Saad al-Hilli, 50, his wife Ikbal, 47, and the girls' grandmother Suhaila al-Allaf, 74, were all shot dead in the family’s BMW estate on a remote mountain road near Annecy.
Zeena, then four, hid beneath her mother's skirt where she was found several hours later and Zainab, then seven, was shot in the shoulder and "pistol whipped" but survived.
In a judgement, delivered in private last Friday, Mr Justice Baker said that the girls made it clear they wanted to live with their family, with “whom they have a warm and close relationship” and who are described as “thoughtful, patient and family-oriented”.

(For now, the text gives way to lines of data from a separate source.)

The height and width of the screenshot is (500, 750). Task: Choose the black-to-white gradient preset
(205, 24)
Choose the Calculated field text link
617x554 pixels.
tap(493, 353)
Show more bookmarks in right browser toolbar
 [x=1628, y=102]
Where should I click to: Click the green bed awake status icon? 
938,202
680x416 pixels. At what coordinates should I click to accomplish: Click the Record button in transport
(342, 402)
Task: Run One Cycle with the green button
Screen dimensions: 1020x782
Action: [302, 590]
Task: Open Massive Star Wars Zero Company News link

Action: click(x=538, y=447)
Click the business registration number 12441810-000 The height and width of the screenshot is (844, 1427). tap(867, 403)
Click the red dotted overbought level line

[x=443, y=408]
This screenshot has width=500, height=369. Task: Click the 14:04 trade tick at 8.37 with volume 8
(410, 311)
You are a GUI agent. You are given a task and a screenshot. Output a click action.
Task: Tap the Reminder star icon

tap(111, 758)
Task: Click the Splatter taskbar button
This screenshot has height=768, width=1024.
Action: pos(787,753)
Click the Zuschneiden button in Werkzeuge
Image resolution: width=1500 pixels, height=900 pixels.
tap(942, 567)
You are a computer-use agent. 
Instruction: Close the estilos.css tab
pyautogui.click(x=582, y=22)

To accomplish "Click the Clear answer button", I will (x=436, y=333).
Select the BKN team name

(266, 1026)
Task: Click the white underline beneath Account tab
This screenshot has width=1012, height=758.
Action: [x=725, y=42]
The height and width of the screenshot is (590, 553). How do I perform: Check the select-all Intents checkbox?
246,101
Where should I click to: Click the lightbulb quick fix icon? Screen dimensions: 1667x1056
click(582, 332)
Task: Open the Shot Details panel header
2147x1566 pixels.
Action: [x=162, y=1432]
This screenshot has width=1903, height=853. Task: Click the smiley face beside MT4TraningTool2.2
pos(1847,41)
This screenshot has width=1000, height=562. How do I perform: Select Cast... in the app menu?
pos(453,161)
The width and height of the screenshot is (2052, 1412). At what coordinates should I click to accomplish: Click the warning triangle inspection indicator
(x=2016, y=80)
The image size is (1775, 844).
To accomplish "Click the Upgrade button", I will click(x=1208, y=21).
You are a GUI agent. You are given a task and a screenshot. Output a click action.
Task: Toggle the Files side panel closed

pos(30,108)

The have been attempting for months to get custody of the girls’, and the Mr Justice Baker said that he hoped returning them to their loved ones “may help them over time to come to terms with their tragic loss”.
Although concerns for their safety remain, police do not believe that they are such to preclude them from returning to their family, who cannot be identified for legal reasons.
Mr Justice Baker, in a public summary of his judgement, said that “for the time being at least” they will continue to receive armed protection.
He also praised that fact that despite the “unique pressures” in the case, their carers for the last 10 months had looked after them with “dedication and devotion”.
Journalists were allowed to attend the two day hearing at the High Court after an application by the Sunday Times.
Surrey Police had opposed the application, claiming that the presence of the media could jeopardise the girls' safety.